Вряд ли какая-нибудь песня пользовалась такой всенародной любовью и признанием. Зовущие в бой за свободу слова ее звучали при народном штурме Тюильрийского дворца 10 августа 1792 года, в июльские дни 1830-го, в февральскую революцию 1848-го, на баррикадах Парижской коммуны. В восьмидесятых — девяностых годах прошлого века она стала боевой песней русских революционеров. Дважды она во Франции была запрещена — во времена Реставрации и Второй империи. Думаю, что во времена Петена, когда официальная геральдика заменила «Свободу, равенство и братство» на «Семью, труд, отчизну», ее тоже не очень-то рекомендовали петь.
За последние три столетия Марсель перенес два очень сильных потрясения — чуму 1720 года, унесшую около двух третей населения города, и разрушения последней войны. Город усиленно бомбили немцы, потом англо-американская авиация.
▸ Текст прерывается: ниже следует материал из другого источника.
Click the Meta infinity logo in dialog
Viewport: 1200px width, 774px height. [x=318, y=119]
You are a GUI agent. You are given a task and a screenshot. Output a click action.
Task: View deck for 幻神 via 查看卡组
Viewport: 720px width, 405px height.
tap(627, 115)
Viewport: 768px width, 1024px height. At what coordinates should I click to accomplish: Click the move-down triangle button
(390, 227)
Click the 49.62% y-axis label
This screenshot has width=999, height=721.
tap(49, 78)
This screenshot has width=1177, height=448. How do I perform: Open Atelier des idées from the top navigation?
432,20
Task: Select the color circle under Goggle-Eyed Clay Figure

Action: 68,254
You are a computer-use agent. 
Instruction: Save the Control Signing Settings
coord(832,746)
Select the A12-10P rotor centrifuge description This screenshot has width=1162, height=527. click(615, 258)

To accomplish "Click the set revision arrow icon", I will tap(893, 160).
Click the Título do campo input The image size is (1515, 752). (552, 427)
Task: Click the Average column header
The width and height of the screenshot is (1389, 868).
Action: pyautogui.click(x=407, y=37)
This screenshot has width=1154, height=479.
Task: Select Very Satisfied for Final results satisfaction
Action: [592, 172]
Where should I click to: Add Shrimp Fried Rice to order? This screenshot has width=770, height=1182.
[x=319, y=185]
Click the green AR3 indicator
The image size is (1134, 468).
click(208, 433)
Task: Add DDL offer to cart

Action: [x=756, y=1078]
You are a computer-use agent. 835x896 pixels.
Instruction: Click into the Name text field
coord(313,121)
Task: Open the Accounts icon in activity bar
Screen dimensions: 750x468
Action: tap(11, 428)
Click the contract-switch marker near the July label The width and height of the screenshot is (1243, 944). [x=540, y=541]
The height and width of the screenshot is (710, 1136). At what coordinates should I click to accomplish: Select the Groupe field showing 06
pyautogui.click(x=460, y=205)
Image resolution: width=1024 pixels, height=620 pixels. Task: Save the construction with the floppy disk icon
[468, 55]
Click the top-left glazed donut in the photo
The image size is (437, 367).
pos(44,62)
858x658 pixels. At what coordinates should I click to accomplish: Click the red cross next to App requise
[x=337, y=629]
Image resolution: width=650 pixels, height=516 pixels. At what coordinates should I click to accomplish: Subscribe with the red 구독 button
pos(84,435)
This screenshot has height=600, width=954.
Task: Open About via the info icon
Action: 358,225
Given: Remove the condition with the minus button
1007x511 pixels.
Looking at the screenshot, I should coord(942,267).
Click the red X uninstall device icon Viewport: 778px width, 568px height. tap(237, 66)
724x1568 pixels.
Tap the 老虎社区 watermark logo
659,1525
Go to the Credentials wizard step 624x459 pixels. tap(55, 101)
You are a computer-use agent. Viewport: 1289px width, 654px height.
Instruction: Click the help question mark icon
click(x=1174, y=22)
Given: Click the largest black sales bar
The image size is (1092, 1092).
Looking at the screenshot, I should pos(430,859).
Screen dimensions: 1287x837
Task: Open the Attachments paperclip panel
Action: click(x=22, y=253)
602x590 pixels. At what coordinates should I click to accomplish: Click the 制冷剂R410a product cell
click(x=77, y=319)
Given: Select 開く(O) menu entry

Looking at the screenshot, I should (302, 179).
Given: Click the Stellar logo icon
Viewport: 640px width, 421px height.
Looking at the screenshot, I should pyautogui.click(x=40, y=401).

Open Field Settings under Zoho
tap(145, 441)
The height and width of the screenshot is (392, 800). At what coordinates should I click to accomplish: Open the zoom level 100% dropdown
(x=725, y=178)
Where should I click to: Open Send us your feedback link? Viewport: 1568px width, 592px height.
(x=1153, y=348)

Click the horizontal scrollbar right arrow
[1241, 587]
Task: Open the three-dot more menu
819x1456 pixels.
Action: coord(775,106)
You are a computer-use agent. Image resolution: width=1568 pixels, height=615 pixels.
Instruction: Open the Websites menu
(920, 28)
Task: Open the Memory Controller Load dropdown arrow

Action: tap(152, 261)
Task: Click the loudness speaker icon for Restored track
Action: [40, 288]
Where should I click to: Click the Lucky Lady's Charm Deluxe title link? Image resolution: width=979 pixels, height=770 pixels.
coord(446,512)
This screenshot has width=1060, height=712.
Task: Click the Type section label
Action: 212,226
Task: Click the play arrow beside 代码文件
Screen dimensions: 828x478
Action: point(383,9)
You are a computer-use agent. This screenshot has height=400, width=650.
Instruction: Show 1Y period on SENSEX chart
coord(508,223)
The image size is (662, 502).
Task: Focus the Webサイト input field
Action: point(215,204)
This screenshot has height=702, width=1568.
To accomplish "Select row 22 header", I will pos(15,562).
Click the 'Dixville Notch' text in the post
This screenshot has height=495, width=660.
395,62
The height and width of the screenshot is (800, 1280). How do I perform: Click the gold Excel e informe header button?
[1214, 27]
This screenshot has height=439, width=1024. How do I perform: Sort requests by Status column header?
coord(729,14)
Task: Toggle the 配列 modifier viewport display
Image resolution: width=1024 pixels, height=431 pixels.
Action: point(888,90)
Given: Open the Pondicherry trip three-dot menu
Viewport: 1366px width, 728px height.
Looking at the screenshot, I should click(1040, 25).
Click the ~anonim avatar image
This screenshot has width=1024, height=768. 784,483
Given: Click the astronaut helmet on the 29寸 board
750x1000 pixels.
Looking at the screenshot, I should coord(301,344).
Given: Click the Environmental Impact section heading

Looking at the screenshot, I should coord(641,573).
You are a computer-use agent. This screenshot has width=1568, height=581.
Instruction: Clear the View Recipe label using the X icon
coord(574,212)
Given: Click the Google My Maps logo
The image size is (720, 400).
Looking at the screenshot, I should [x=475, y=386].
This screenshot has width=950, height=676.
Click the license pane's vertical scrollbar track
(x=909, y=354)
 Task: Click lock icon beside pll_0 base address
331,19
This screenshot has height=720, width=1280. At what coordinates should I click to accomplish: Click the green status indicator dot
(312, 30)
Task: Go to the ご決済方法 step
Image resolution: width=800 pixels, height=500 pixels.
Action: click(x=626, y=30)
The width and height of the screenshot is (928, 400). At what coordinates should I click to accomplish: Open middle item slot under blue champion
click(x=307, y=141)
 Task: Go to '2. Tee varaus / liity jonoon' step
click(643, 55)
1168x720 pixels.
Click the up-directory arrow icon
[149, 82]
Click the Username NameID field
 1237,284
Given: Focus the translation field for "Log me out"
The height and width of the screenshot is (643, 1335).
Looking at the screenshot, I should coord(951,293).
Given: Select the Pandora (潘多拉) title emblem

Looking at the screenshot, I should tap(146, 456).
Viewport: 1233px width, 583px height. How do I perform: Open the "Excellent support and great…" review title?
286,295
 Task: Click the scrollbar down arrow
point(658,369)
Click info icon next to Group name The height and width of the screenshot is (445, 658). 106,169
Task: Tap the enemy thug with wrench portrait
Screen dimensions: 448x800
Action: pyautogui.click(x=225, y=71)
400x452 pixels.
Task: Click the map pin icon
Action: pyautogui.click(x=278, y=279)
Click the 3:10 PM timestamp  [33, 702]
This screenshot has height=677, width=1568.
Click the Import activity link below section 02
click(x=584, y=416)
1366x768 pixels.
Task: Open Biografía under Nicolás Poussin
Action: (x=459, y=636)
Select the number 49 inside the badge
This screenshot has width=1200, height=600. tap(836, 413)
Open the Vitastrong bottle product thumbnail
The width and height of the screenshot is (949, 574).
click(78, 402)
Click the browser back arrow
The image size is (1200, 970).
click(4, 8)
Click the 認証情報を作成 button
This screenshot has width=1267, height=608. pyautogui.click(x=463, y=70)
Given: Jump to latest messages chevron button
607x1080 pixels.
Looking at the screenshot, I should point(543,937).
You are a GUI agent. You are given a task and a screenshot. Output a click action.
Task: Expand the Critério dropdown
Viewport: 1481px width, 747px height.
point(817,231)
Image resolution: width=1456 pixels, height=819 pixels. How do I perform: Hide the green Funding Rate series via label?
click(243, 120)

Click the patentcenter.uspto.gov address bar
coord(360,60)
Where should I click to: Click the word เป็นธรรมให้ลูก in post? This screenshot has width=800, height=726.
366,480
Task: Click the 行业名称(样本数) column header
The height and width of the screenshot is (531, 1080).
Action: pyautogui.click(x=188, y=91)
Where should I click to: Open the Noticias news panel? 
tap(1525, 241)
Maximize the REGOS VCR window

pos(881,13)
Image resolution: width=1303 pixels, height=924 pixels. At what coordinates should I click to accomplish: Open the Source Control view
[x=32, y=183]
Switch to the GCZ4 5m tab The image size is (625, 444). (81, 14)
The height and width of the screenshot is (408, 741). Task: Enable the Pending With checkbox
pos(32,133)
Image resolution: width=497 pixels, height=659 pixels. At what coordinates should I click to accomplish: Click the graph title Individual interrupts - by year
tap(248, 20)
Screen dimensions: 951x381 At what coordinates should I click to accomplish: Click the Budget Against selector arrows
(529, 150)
Торговый порт был почти полностью уничтожен. Немцы затопили в нем двести тридцать кораблей. Пострадал и Старый порт, особенно северная его часть. Сейчас все восстановлено, следов войны не видно — Марсель опять стал крупнейшим торговым портом Франции и, если не ошибаюсь, четвертым по своим размерам в Западной Европе после Лондона, Гамбурга и Ливерпуля.
Об архитектуре Марселя ничего особенного не скажешь. Город как город. Прямые оживленные улицы, большие дома, витрины. Живописность придают горы, холмы и море. В XIX веке отцом города, очевидно очень любимым, был архитектор Эсперандье. Как в свое время в Киеве Городецкий, он понастроил в Марселе множество пышных, сплошь подражательных и эклектичных зданий в стиле московского или питерского «Елисеева». Именно архитектору Эсперандье обязан Марсель и базиликой Нотр-Дам-де-ла-Гард, той самой, с эспланады которой мы никак не можем уйти.
Что-то эффектное в этой базилике, конечно, есть. Стоит высоко на горе, много лестниц, подпорных стен, сорокапятиметровая колокольня с венчающей ее позолоченной фигурой богоматери, вокруг еще множество разных скульптур, но в общем марсельская Нотр-Дам может посоперничать только с парижской Сакре-Кёр, помпезным собором на вершине Монмартра, который истые парижане не очень-то жалуют. Что поделаешь, конец прошлого века отнюдь не был золотой порой в истории архитектуры…
Внутри собор интереснее. Но опять же не архитектурой, а теми трогательными знаками человеческой веры в сверхъестественное, которая так распространена в южных странах и особенно среди моряков. Нотр-Дам-де-ла-Гард — по-русски Богоматерь-охранительница. Есть у собора и другое название: La Bonne Mere des Marseillais — Добрая мать марсельцев. Марсельцы верят в чудодейственную силу своей покровительницы и в знак благодарности за содеянные ею чудеса наделяют ее подарками. Подарки эти заполняют все внутреннее пространство церкви. На тоненьких тросах свешиваются из-под сводов сотни маленьких корабликов, великолепно сделанные копии различных фрегатов, шхун, сейнеров, рыболовецких траулеров, спасшихся в свое время от кораблекрушения. Есть здесь и торпедные катера, и эсминцы, даже крейсеры, уцелевшие после сражений. Висит даже несколько крохотных танков, сделанных с завидным мастерством, десятка два истребителей, бомбардировщиков. А на стенах вместо икон, которые католическая церковь не признает, великое множество картин — маленьких, средних, больших, совсем простеньких рисунков, акварелей и громадных полотен в тяжелых золоченых рамах, живописующих драматические моменты борьбы человека с разбушевавшейся стихией. И у каждой табличка с благодарностью пресвятой деве Марии за спасение на воде, на море или в воздухе.
Мы вышли из собора. Где-то вверху ударили в колокола. Я поднял голову. Высоко над нами, сияя золотом, спокойно смотрела вдаль Добрая мать марсельцев. Кто ее автор — мне неизвестно: в путеводителе сказано только, что рост ее девять с половиной метров, а вес четыре тонны…
Перед тем как сесть в «ассансёр», мы посмотрели еще в телескоп, рядом с которым на ножке стояла табличка с надписью: «Лучезарный город» Ле Корбюзье. Побывать в Марселе и не увидеть его — то же самое, что, посетив Каир, не посмотреть на пирамиды. Добираться было далеко (дом находится на южной окраине города, в конце бульвара Мишлэ) — пришлось ограничиться телескопом.